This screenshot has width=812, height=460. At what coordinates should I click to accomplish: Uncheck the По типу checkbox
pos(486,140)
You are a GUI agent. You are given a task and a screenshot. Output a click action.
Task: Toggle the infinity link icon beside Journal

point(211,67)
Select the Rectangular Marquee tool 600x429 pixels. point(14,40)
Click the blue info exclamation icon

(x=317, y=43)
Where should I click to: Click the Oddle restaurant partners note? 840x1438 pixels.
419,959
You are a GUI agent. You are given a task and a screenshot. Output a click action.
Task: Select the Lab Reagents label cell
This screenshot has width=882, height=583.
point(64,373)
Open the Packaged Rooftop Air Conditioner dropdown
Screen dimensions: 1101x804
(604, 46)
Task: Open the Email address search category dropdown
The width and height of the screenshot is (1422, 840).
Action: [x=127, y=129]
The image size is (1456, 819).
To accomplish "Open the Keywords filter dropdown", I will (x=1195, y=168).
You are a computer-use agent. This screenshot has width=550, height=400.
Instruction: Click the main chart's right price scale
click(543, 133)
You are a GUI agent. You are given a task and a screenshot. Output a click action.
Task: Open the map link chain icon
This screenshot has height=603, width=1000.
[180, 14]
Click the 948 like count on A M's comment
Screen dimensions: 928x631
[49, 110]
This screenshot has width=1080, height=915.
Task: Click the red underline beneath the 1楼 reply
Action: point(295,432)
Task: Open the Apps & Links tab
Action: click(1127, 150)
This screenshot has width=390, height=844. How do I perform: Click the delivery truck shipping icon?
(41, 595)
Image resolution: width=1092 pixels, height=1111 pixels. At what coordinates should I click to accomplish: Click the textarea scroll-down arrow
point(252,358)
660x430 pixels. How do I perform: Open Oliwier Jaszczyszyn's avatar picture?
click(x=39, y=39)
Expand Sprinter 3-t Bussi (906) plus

---------------

● **Exercise directions**: Count the lines in the records above that contain the string "dropdown", treating uppercase and lowercase as different. Reply with the number alone.

● **Result of the exercise**: 3